Community groups can still enjoy the discounted rate renting at the community centres across Richmond Hill, she noted, but they’ll be charged the regular rate at about $68 per hour -- more than quadrupling the previous discounted rate -- if they rent space at the theatre.

“It is disturbing that such a decision can be so arbitrarily made,” Andre wrote in an email. “I had just signed a contract. Lawyer is looking into this.”

Every Tuesday morning, people from all sectors of the community gather at the theatre for the two-hour CTC event.

There is no attendance fee, but a minimum donation of $4 is requested at the event. The funds collected beyond the costs go to Hill House Hospice.

“Leasing out space at $15 per hour when the true cost is $68 per hour makes no business sense,” Perrelli said. “It is not sustainable, and not fair to taxpayers, especially when we have many community centres that can be utilized for the same purpose at a fraction of the cost.”

Community groups should be able to rent parts of the theatre as a community space, West argued, pointing out that the theatre, a tax-supported service, is not intended to make a profit.

“Charging one higher rate to every single community group no matter who they are to me defeats the entire purpose of the investment that we made in the entire community 10 plus years ago.”

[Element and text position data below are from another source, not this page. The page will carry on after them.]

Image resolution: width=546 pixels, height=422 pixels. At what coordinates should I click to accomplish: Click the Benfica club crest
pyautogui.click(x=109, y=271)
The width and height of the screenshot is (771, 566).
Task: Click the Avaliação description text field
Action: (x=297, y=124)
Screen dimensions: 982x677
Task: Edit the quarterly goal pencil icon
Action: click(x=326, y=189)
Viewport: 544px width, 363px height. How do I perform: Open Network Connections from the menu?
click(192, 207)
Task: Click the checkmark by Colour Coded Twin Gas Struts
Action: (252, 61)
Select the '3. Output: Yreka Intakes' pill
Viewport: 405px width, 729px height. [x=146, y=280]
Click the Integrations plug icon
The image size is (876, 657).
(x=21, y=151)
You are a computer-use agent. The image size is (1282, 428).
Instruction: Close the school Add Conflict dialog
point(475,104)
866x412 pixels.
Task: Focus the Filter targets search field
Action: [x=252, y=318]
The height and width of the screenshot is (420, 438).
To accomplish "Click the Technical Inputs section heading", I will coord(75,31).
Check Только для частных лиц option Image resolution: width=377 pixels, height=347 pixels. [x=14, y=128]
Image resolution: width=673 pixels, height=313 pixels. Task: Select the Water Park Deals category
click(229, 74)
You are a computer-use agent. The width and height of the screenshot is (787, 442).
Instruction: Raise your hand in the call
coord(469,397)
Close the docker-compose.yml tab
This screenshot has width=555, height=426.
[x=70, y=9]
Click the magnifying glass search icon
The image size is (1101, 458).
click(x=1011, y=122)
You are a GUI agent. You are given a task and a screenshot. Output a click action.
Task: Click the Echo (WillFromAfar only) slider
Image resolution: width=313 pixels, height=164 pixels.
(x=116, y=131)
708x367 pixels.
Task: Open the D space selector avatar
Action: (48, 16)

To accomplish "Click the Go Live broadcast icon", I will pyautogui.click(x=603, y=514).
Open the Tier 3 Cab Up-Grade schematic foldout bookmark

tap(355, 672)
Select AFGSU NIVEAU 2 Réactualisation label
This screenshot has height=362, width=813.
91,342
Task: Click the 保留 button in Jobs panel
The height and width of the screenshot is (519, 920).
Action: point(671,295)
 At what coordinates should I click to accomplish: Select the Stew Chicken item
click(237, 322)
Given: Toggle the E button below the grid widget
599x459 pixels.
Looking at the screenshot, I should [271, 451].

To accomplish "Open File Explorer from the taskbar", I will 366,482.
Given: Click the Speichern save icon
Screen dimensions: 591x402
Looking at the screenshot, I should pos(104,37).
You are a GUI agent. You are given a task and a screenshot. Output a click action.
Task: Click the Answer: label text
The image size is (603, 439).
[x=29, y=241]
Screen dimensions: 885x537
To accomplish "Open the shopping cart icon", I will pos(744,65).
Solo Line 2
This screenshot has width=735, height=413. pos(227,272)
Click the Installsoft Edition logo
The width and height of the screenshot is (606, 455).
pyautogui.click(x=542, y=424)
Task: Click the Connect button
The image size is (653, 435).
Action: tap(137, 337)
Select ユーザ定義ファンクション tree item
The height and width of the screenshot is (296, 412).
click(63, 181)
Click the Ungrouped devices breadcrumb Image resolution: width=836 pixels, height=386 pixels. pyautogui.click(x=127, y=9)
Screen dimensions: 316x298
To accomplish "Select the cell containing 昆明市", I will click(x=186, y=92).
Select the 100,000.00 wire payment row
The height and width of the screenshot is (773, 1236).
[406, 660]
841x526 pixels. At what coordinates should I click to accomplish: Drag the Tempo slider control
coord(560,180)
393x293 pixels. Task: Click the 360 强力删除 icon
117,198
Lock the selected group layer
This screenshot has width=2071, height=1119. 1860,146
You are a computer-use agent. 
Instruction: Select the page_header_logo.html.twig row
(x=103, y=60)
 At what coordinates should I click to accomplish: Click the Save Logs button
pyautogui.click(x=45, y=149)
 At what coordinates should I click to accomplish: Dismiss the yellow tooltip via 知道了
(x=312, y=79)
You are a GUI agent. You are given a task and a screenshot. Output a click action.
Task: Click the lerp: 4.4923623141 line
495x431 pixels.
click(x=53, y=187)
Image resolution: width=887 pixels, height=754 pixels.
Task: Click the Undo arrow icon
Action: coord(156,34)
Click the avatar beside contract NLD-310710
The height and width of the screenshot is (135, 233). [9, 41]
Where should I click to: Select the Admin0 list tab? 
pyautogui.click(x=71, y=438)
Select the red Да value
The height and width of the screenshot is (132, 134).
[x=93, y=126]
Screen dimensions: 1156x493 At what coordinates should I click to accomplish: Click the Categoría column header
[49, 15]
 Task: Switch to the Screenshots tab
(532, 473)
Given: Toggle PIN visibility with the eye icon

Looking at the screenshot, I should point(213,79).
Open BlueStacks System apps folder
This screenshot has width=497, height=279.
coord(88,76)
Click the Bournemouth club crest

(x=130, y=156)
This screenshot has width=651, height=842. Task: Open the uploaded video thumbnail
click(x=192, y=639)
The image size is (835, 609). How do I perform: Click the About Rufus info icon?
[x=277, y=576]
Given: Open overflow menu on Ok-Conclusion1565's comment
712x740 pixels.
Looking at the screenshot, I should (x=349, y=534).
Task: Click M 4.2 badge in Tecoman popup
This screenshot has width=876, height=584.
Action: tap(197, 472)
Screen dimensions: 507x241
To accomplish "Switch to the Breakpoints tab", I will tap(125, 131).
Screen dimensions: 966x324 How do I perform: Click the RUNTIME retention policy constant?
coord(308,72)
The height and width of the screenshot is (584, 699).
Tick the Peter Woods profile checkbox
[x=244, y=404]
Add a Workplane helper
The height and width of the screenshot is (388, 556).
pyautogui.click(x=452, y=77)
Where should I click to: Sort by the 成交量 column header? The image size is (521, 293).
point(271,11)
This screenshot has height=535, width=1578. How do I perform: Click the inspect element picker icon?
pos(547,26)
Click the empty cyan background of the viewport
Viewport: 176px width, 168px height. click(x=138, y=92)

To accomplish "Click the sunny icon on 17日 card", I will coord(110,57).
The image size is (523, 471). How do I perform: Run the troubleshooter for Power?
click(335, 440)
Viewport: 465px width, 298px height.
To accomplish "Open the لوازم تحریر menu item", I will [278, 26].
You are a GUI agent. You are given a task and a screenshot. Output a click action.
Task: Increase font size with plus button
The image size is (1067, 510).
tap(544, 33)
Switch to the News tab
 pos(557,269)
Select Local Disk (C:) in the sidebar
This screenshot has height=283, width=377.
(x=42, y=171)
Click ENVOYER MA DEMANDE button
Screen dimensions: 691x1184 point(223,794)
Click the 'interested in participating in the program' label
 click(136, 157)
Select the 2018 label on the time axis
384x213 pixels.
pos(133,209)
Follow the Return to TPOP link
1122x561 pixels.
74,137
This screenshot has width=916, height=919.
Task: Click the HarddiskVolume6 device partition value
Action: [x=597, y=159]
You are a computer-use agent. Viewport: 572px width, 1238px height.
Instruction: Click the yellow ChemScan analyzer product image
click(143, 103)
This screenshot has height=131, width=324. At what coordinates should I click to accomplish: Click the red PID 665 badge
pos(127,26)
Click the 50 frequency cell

Cilevitz agrees and worries the not-for-profit group will no longer be able to utilize the theatre given the regular rate.
Meanwhile, the councillor is “deeply concerned” about the potential financial implication of this move.

“An action such as this which will most likely preclude community groups or individuals from renting this facility would actually lower the amount of money that we as a city take in to help with the running cost of the theatre,” Cilevitz said.

“I believe a prudent question to ask here is ‘To what end?’”

Currently abroad, Andre cast her doubt over the timing of the motion which took place while she was away.

As a longtime resident in Richmond Hill, Andre has been a community leader in Richmond Hill who has organized and is actively involved in many community-building events. She also runs the community website

“I am mad, but my resolve to build a better community is strengthened.”